Décrire les objectifs du projet.

La production de suspension de toxoplasmes est utilisée dans la production de kits d’immunoessais pour le diagnostic de la toxoplasmose humaine. Toxoplasma gondii est un parasite protozoaire dont les hôtes définitifs sont les félidés. Il est capable d’infecter l’Homme, en tant qu’hôtes intermédiaires sans symptômes apparents dans 50% des cas. On estime entre 200 000 et 300 000 nouvelles infections chaque année en France le plus souvent bénignes. Par contre cette affection transmissible de la mère au fœtus peut entrainer des séquelles très invalidantes pour l’enfant (150 cas par an), et peut être la cause de mortalité chez l’immunodéprimé (environ 200 cas par an en France). La séroprévalence de la toxoplasmose chez les femmes enceintes baisse régulièrement depuis une cinquantaine d’années. Elle varie selon les régions et est liée à des facteurs géo-climatiques et des habitudes de consommations alimentaires différentes. La baisse régulière de la séroprévalence de la toxoplasmose chez les femmes enceintes a pour corollaire une augmentation de la population des femmes séronégatives amenées à être suivies mensuellement (Santé Publique France). La France a instauré un programme de prévention unique au monde : le diagnostic de la toxoplasmose est obligatoire dans le cadre de suivi prénatal avec une sérologie en début de grossesse, qui entraine un contrôle mensuel sérologique des femmes non immunisées et la fourniture de conseils nécessaires pour prévenir la maladie et ainsi en éviter la transmission au fœtus. L’entreprise fabriquant les kits est pionnière de ce secteur et y occupe un positionnement unique. Ces trousses de diagnostic sont des matériels de référence, et donc utilisés en confirmation, en deuxième intention, pour éviter un diagnostic erroné. Les réactifs concernés par le projet permettent de diagnostiquer les infections récentes ou passées en dosant, les immunoglobulines dirigées contre la forme proliférative du parasite. Les performances de ces tests sont basées sur l’utilisation d’un lysat parasitaire natif permettant d’assurer à la fois de très bonnes sensibilité (très peu de résultats faux négatifs) et spécificité (très peu de résultats faux positifs). Les laboratoires (notamment les laboratoires de référence, type CHU) ont souvent besoin de disposer de méthodes de diagnostic utilisant différentes compositions/natures d’antigènes pour asseoir leur diagnostic.

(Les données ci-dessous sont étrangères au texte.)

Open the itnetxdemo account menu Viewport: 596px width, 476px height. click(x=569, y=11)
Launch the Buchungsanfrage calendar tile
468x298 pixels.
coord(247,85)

Dans ce contexte fin 2022, 72 % des laboratoires CHU français utilisaient ces tests.

Quels sont les bénéfices susceptibles de découler de ce projet?

Les réactifs de diagnostic concernés par le projet permettent de diagnostiquer les infections récentes ou passées en dosant, dans le sérum des patients les immunoglobulines dirigées contre la forme proliférative du parasite. Ces kits de diagnostics concernés par le projet sont basés sur une méthode immuno-enzymatique, reposant sur la capacité d’un anticorps à reconnaître et à se lier spécifiquement à une molécule. Pour assurer la révélation des anticorps dirigés contre les toxoplasmes, ces kits sont composés de toxoplasmes entiers produits sur souris. Ce mode de production permet une affinité forte et une reconnaissance complète des différents types d’anticorps existants. L’intérêt est de garantir la fiabilité du résultat rendu : un faux résultat (faux positif, faux négatif ou erreur de dosage) rendu par le test dans un laboratoire clinique peut avoir un impact grave sur la santé, le suivi médical et la prise en charge des patients testés avec ces méthodes. Les performances de ces tests sont basées sur l’utilisation d’un lysat parasitaire natif permettant d’assurer à la fois: une très bonne sensibilité (très peu de résultats faux négatifs) et une très bonne spécificité pour les immunoglobulines (très peu de résultats faux positifs). Les laboratoires (notamment les laboratoires de référence comme les C.H.U.) ont souvent besoin de disposer de méthodes de diagnostic utilisant différentes compositions/natures d’antigènes pour asseoir leur diagnostic. Dans ce contexte: fin 2022, 72 % des laboratoires hospitalo-universitaires français utilisaient ces tests.

Nuisances prévues

À quelles procédures les animaux seront-ils soumis en règle générale?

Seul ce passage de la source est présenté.